Rewrite the records, starting at the line that contains "Where should I click to: Click the 2014" and ending after the line that contains "Looking at the". Replace "radio option" with "radio button" and leave everything else unchanged.

_ _ _ _ _ _ _

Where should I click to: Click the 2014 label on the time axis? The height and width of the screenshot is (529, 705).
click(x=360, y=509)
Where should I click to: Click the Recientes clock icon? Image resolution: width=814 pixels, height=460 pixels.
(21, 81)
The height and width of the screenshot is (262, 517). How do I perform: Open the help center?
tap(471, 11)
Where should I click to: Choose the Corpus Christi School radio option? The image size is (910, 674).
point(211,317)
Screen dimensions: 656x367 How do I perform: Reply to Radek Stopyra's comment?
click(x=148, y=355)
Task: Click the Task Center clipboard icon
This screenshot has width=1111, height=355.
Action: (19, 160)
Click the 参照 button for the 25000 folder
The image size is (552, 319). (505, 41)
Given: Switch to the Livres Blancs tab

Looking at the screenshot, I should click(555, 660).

_ _ _ _ _ _ _

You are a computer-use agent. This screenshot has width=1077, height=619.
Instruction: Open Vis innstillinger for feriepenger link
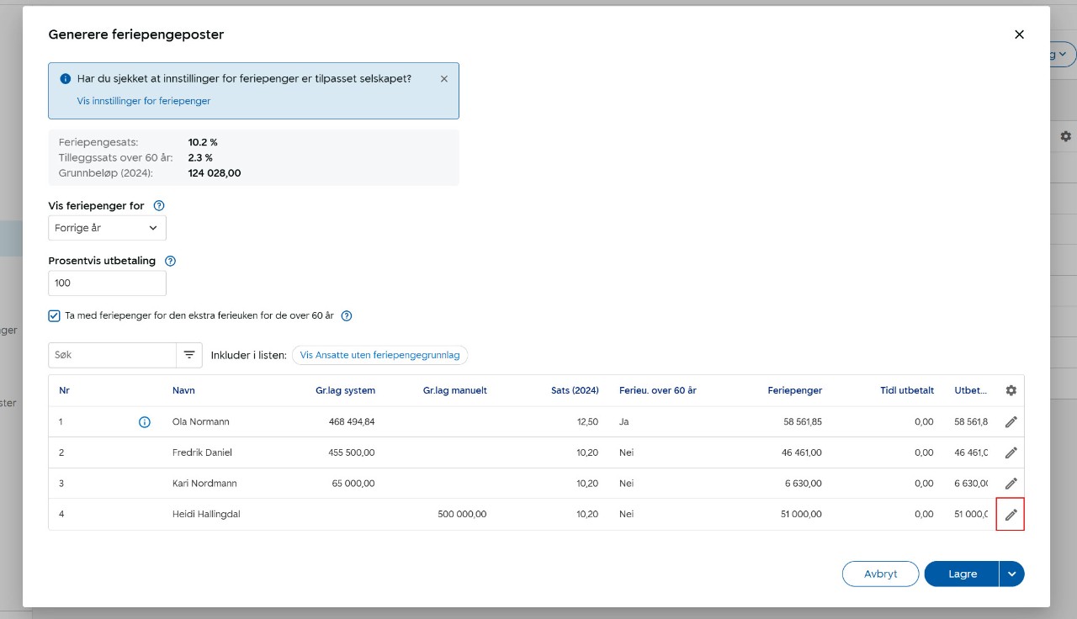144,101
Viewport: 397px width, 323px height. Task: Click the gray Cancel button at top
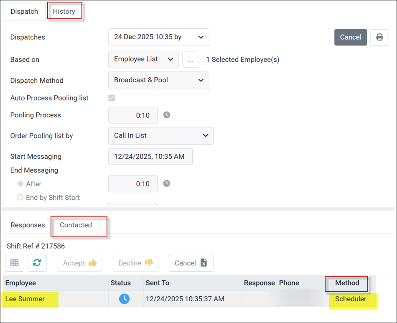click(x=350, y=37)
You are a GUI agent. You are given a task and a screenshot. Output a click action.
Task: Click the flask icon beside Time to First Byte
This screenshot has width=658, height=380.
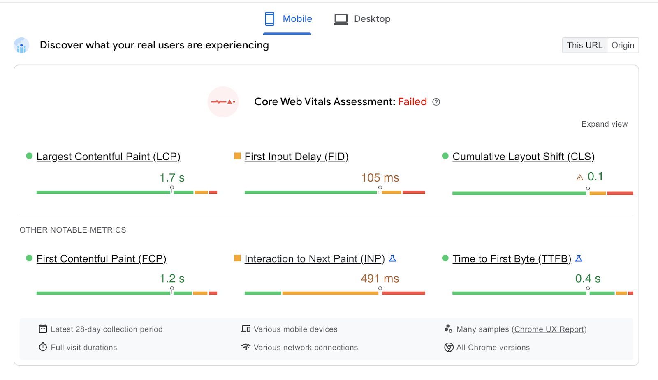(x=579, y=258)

_ _ _ _ _ _ _

Response below:
Where should I click to: Click the 2014 label on the time axis? The height and width of the screenshot is (529, 705).
click(x=360, y=509)
Where should I click to: Click the Recientes clock icon? Image resolution: width=814 pixels, height=460 pixels.
(21, 81)
The height and width of the screenshot is (262, 517). How do I perform: Open the help center?
tap(471, 11)
Where should I click to: Choose the Corpus Christi School radio button? The image size is (910, 674).
point(211,317)
Screen dimensions: 656x367 How do I perform: Reply to Radek Stopyra's comment?
click(x=148, y=355)
Task: Click the Task Center clipboard icon
This screenshot has width=1111, height=355.
Action: (19, 160)
Click the 参照 button for the 25000 folder
The image size is (552, 319). (505, 41)
Given: Switch to the Livres Blancs tab

Looking at the screenshot, I should click(555, 660).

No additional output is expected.